- Records supplied -
┄┄┄┄┄┄┄┄┄┄

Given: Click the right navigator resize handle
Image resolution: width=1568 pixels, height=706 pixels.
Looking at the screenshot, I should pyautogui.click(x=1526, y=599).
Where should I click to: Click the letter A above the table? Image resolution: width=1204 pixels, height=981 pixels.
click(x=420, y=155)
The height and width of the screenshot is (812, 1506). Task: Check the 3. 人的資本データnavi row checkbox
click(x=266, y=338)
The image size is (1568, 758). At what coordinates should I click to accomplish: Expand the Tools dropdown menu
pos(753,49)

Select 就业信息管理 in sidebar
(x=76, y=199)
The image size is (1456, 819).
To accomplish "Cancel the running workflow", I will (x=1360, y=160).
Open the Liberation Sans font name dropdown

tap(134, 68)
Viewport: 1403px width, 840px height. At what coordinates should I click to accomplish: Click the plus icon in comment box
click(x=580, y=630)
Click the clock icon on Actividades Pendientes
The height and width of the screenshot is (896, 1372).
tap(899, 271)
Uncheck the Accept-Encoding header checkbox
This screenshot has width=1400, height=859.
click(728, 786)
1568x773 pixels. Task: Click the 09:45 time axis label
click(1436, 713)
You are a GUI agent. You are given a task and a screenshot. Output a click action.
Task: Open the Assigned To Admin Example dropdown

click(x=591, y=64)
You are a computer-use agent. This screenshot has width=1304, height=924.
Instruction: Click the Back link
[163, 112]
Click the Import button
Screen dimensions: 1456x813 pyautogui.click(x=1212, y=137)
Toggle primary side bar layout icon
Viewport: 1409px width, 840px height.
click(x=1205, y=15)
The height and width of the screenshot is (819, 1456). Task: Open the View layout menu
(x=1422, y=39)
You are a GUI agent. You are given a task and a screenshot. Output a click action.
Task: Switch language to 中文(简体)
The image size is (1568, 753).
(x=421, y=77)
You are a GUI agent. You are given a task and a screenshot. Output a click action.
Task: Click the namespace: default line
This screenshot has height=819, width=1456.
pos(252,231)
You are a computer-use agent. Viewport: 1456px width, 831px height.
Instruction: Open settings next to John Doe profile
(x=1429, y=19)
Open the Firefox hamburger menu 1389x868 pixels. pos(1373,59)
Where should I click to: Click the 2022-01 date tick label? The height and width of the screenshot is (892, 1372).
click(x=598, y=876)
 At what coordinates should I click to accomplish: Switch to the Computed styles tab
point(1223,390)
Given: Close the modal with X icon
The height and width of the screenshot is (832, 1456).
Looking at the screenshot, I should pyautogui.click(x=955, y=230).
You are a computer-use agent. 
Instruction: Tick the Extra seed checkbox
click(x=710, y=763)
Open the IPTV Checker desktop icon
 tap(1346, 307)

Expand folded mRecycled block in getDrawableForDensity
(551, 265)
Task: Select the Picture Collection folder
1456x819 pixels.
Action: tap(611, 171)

┄┄┄┄┄┄┄┄┄┄

- What you have to do -
An exact copy of the listing above is all the answer should hold.

- Task response -
Given: Click the right navigator resize handle
Image resolution: width=1568 pixels, height=706 pixels.
Looking at the screenshot, I should pyautogui.click(x=1526, y=599).
Where should I click to: Click the letter A above the table? Image resolution: width=1204 pixels, height=981 pixels.
click(x=420, y=155)
The height and width of the screenshot is (812, 1506). Task: Check the 3. 人的資本データnavi row checkbox
click(x=266, y=338)
The image size is (1568, 758). At what coordinates should I click to accomplish: Expand the Tools dropdown menu
pos(753,49)

Select 就业信息管理 in sidebar
(x=76, y=199)
The image size is (1456, 819).
To accomplish "Cancel the running workflow", I will (x=1360, y=160).
Open the Liberation Sans font name dropdown

tap(134, 68)
Viewport: 1403px width, 840px height. At what coordinates should I click to accomplish: Click the plus icon in comment box
click(x=580, y=630)
Click the clock icon on Actividades Pendientes
The height and width of the screenshot is (896, 1372).
tap(899, 271)
Uncheck the Accept-Encoding header checkbox
This screenshot has width=1400, height=859.
click(728, 786)
1568x773 pixels. Task: Click the 09:45 time axis label
click(1436, 713)
You are a GUI agent. You are given a task and a screenshot. Output a click action.
Task: Open the Assigned To Admin Example dropdown

click(x=591, y=64)
You are a computer-use agent. This screenshot has width=1304, height=924.
Instruction: Click the Back link
[163, 112]
Click the Import button
Screen dimensions: 1456x813 pyautogui.click(x=1212, y=137)
Toggle primary side bar layout icon
Viewport: 1409px width, 840px height.
click(x=1205, y=15)
The height and width of the screenshot is (819, 1456). Task: Open the View layout menu
(x=1422, y=39)
You are a GUI agent. You are given a task and a screenshot. Output a click action.
Task: Switch language to 中文(简体)
The image size is (1568, 753).
(x=421, y=77)
You are a GUI agent. You are given a task and a screenshot. Output a click action.
Task: Click the namespace: default line
This screenshot has height=819, width=1456.
pos(252,231)
You are a computer-use agent. Viewport: 1456px width, 831px height.
Instruction: Open settings next to John Doe profile
(x=1429, y=19)
Open the Firefox hamburger menu 1389x868 pixels. pos(1373,59)
Where should I click to: Click the 2022-01 date tick label? The height and width of the screenshot is (892, 1372).
click(x=598, y=876)
 At what coordinates should I click to accomplish: Switch to the Computed styles tab
point(1223,390)
Given: Close the modal with X icon
The height and width of the screenshot is (832, 1456).
Looking at the screenshot, I should pyautogui.click(x=955, y=230).
You are a computer-use agent. 
Instruction: Tick the Extra seed checkbox
click(x=710, y=763)
Open the IPTV Checker desktop icon
 tap(1346, 307)

Expand folded mRecycled block in getDrawableForDensity
(551, 265)
Task: Select the Picture Collection folder
1456x819 pixels.
Action: tap(611, 171)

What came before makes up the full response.